As it’s implemented, readNumber() has the return type of a string representing the Token’s literal. This is because there is only one possible TokenType for reading numbers. However, since we are now introducing a second TokenType for numbers, it makes sense to refactor readNumber() to return a Token itself so that we can assign both the Literal and the TokenType fields within readNumber().

We can therefore refactor NextToken() to expect our new signature for readNumber():

func (l *Lexer) NextToken() token.Token {
	...
	if isDigit(l.ch) {
		return l.readNumber()
	}
	...
}

We now need to refactor readNumber(). We can do this by reading a number as we previously were, and then looking for a .. If there is no ., we can just continue treating this like we were before floats. If there is a ., however, we have entered the world of floats! In this case, we want to check if there are more numbers following. If not, the input is illegal. If there are, we want to keep parsing numbers like we would for integers, but return a different type.

I’m a programmer and not an English major, so I’ll let the code (and comments) do the rest of the talking! Note that, as discussed earlier, readNumber() now returns a token.Token.

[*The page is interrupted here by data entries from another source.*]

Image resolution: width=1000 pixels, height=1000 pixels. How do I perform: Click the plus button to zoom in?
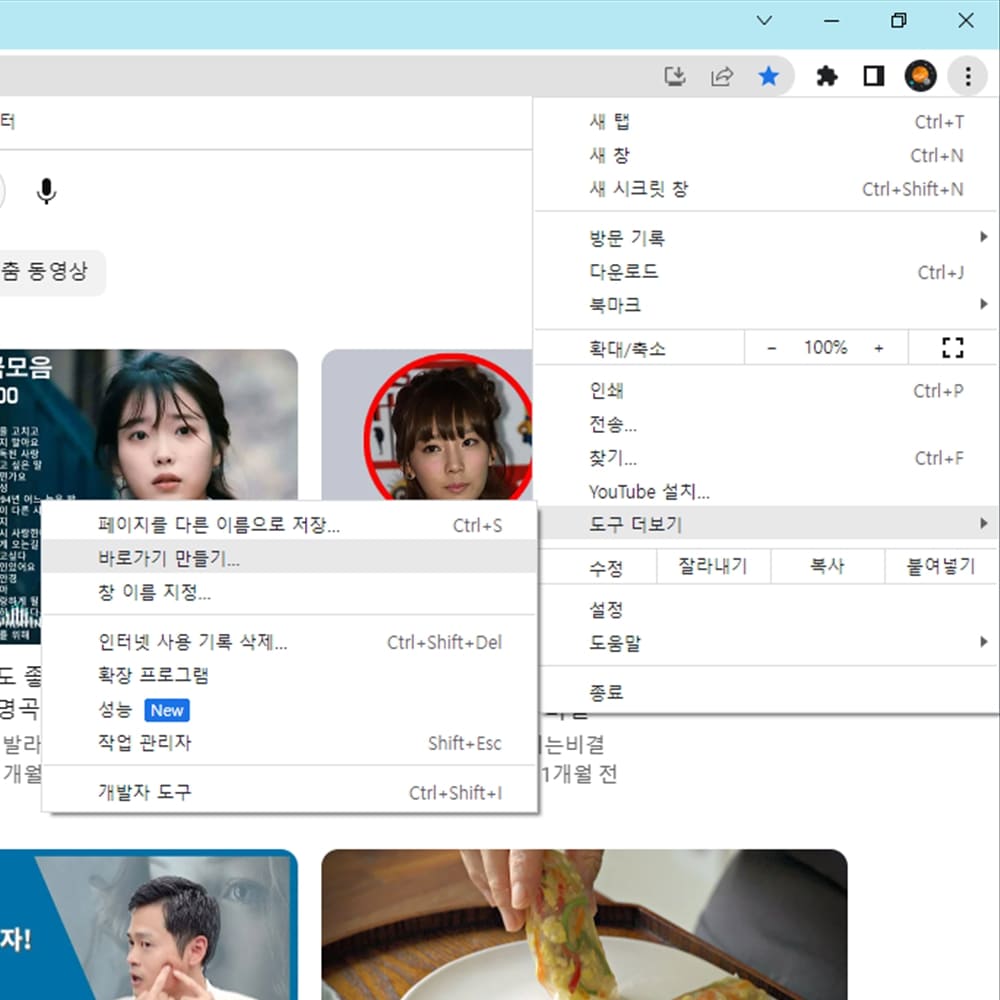[x=879, y=347]
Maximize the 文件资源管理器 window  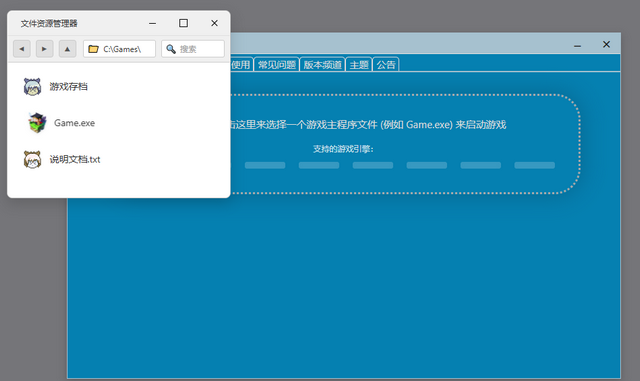point(183,23)
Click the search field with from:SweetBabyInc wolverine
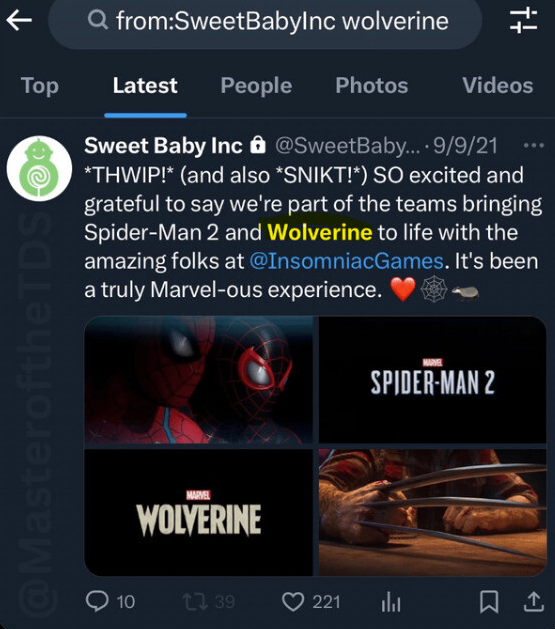The image size is (555, 629). tap(265, 21)
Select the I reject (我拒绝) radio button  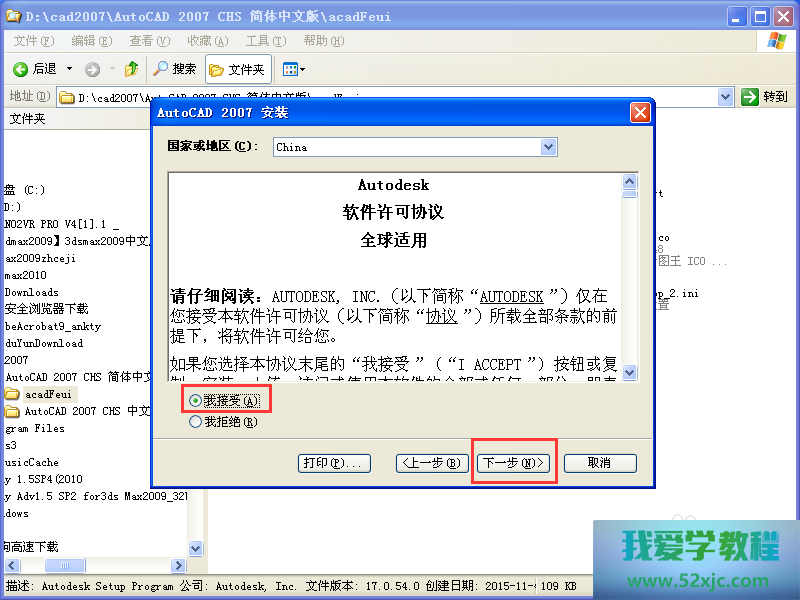pos(195,422)
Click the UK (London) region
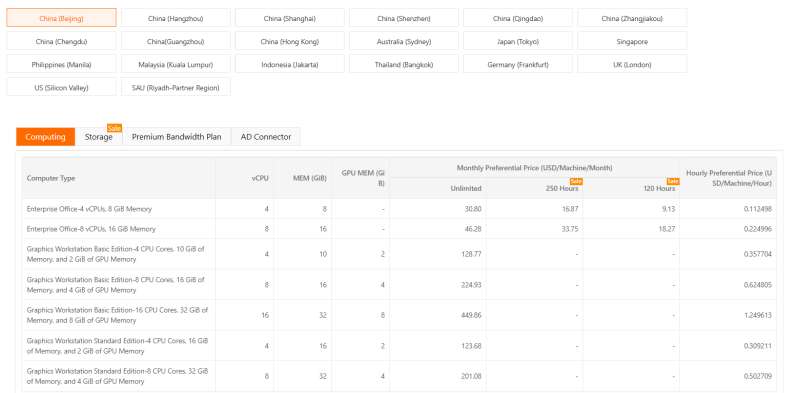The width and height of the screenshot is (800, 393). tap(632, 65)
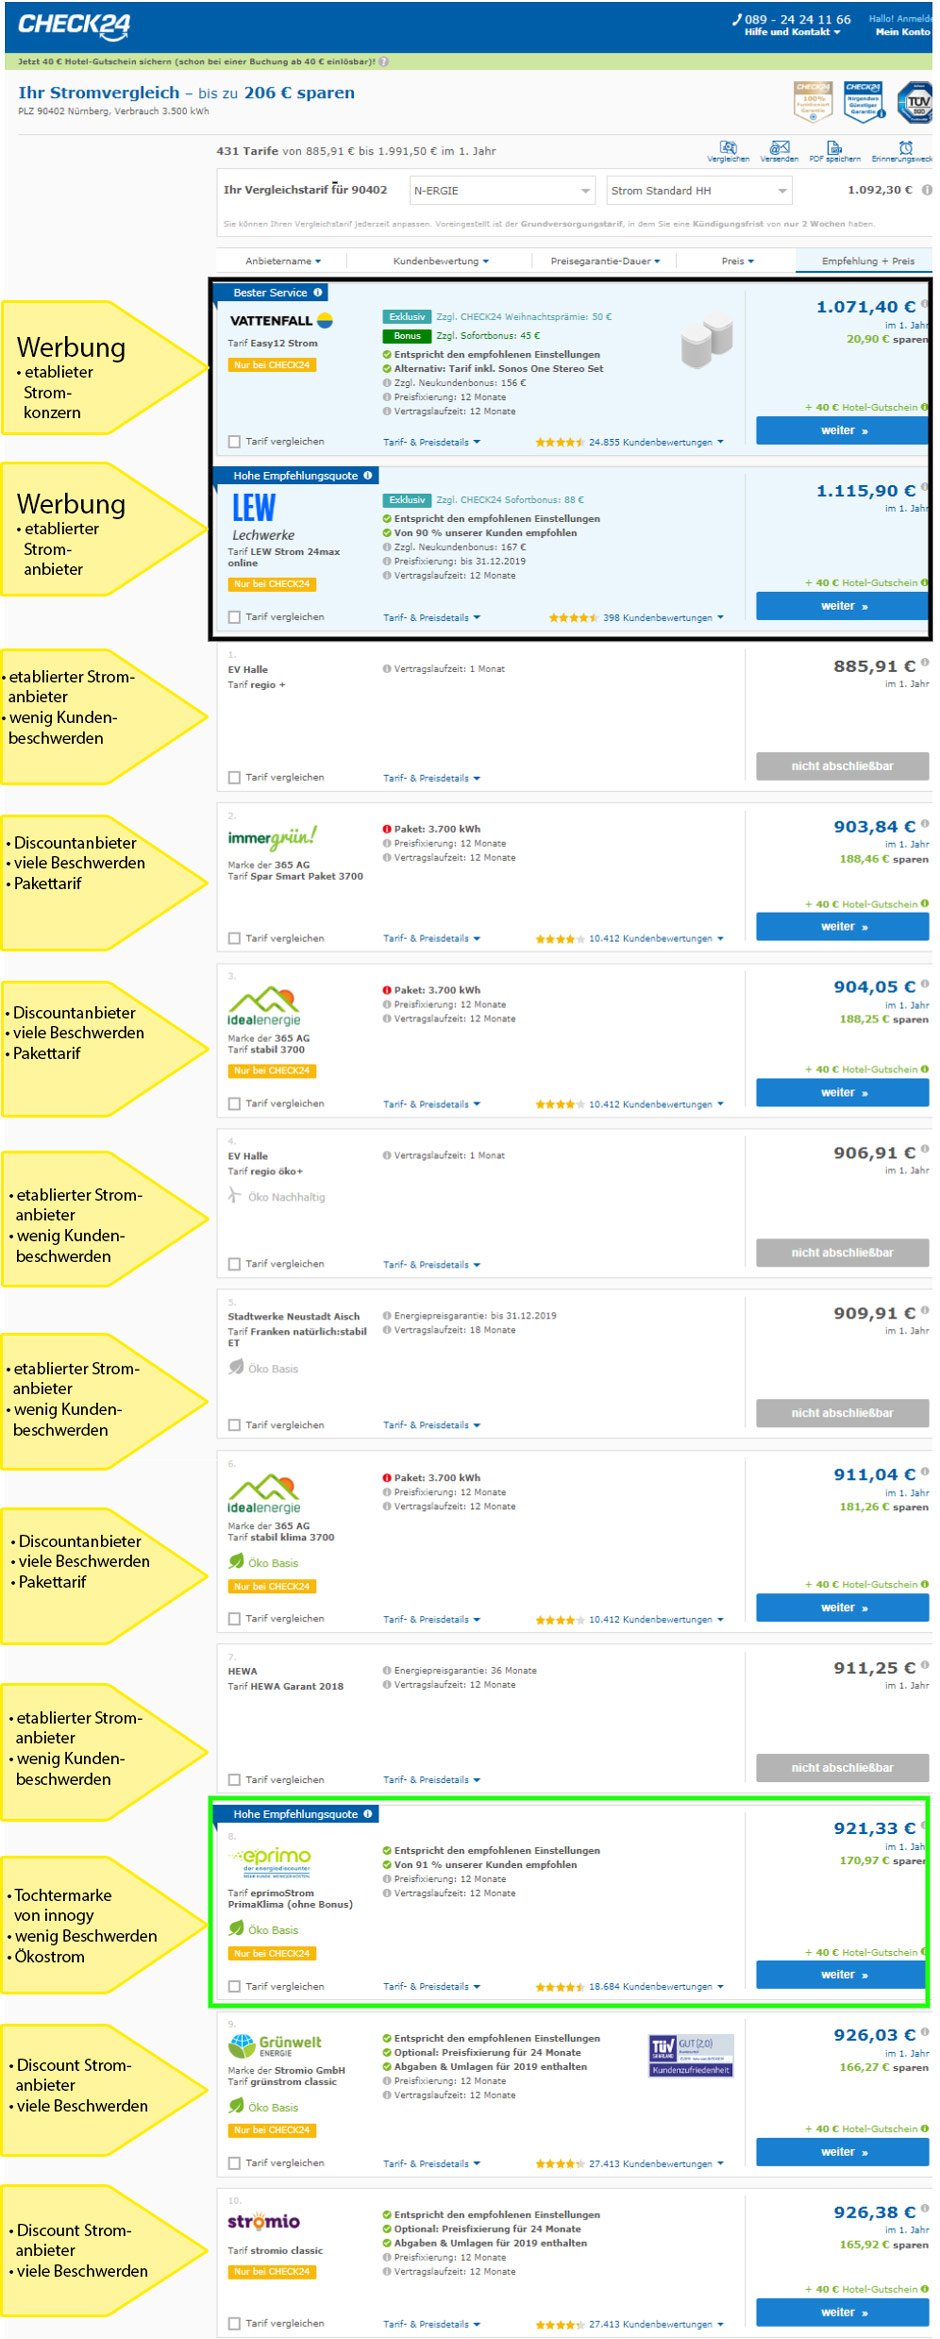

func (l *Lexer) readNumber() token.Token {
	position := l.position

	// A small Go aside here (since I'm also learning Go while working on
	// this): if we had just written
	// tokenType := token.INT
	// and let Go infer the type of tokenType, it would infer that tokenType
	// was a string since token.INT is a string. But, since Token expects
	// TokenType to be a TokenType, we need to therefore explicitly define
	// the type of tokenType
	var tokenType token.TokenType = token.INT

	for isDigit(l.ch) {
		l.readChar()
	}

	if isDecimal(l.ch) {
		// Checking if the character following the decimal is also
		// a digit
		if isDigit(l.peekChar()) {
			// We're now in FLOAT territory!
			tokenType = token.FLOAT
			l.readChar()
			for isDigit(l.ch) {
				l.readChar()
			}
		} else {
			// This would be the case where we saw input like `1.`
			// as there're no digits following the decimal
			tokenType = token.ILLEGAL
		}
	}

	return token.Token{
		Type:  tokenType,
		Literal: l.input[position:l.position],
	}
}

func isDecimal(ch byte) bool {
	return '.' == ch
}

func (l *Lexer) peekChar() byte {
	if l.readPosition >= len(l.input) {
		return 0
	} else {
		return l.input[l.readPosition]
	}
}

And 🎉, we’ve implemented floats in our interpreter too.

>> 1
{Type:INT Literal:1}
>> 1.0
{Type:FLOAT Literal:1.0}

Be on the lookout for a future post when I do the parsing section of this book and implement division like in the ruby and python examples.

Python aside

In doing a little research for this post, I noticed the following:

$ python
>>> 7 / 2
3
>>> 7.0 / 2
3.5

$ python3
>>> 7 / 2
3.5
>>> 6 / 2
3.0

So I read a little more, and learned that Python actually changed how they implemented division from what they call “classic division” in the Python 2.x series to what they call “true division” in the Python 3.x series. The Python team wrote up a really interesting explanation in their original proposal to change the division operator.